◆ EXERCISE
Lines with the word "chart": copy all of them from the entries below.

Pixel coordinate grounding data:
▼

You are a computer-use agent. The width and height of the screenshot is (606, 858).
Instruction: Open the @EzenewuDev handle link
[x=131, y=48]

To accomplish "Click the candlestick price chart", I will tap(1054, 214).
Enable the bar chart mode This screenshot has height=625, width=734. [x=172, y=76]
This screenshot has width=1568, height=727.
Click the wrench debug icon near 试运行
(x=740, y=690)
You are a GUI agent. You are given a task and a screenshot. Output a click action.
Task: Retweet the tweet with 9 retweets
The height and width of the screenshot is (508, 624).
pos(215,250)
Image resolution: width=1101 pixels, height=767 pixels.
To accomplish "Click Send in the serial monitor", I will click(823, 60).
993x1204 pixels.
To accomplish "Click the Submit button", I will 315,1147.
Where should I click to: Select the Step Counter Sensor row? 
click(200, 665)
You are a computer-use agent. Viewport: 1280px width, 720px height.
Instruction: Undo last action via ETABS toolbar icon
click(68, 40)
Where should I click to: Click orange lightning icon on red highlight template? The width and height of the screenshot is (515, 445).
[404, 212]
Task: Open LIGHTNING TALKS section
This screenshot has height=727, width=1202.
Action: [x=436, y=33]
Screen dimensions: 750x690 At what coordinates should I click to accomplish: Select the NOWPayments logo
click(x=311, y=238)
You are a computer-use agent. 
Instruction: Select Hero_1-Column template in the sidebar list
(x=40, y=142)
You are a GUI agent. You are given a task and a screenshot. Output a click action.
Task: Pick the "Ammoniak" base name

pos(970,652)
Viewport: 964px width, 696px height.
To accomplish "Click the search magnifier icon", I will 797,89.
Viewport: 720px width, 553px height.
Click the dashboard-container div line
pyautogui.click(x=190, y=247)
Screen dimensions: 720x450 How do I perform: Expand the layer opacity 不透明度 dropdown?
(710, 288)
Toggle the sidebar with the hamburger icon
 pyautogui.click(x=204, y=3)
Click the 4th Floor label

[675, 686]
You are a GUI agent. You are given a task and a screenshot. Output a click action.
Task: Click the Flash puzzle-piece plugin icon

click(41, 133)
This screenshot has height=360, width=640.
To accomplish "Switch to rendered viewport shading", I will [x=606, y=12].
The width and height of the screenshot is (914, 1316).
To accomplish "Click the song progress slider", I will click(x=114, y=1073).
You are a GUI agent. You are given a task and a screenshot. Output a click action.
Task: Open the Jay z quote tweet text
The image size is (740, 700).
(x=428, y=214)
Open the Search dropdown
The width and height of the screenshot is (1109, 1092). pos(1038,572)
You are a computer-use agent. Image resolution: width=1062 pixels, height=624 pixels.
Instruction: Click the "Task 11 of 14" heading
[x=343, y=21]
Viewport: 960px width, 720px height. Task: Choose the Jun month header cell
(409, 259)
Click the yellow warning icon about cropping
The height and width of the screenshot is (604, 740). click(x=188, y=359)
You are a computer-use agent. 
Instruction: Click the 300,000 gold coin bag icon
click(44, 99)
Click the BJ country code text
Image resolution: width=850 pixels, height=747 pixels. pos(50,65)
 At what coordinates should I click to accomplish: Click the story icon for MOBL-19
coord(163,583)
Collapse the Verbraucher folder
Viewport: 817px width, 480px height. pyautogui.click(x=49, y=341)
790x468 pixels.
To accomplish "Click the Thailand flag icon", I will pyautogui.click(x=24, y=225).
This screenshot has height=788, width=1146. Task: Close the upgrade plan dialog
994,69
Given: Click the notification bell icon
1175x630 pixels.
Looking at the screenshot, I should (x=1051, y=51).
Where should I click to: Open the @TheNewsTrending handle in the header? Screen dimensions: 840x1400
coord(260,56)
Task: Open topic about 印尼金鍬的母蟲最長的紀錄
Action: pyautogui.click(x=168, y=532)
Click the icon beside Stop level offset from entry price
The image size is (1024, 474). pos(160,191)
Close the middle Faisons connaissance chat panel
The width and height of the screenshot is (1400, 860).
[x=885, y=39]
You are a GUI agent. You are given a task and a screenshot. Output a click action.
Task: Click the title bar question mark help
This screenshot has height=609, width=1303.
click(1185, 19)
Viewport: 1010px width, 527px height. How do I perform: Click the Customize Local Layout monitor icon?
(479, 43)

▲

◆ RESULT OF THIS TASK
To accomplish "Click the candlestick price chart", I will tap(1054, 214).
Enable the bar chart mode This screenshot has height=625, width=734. [x=172, y=76]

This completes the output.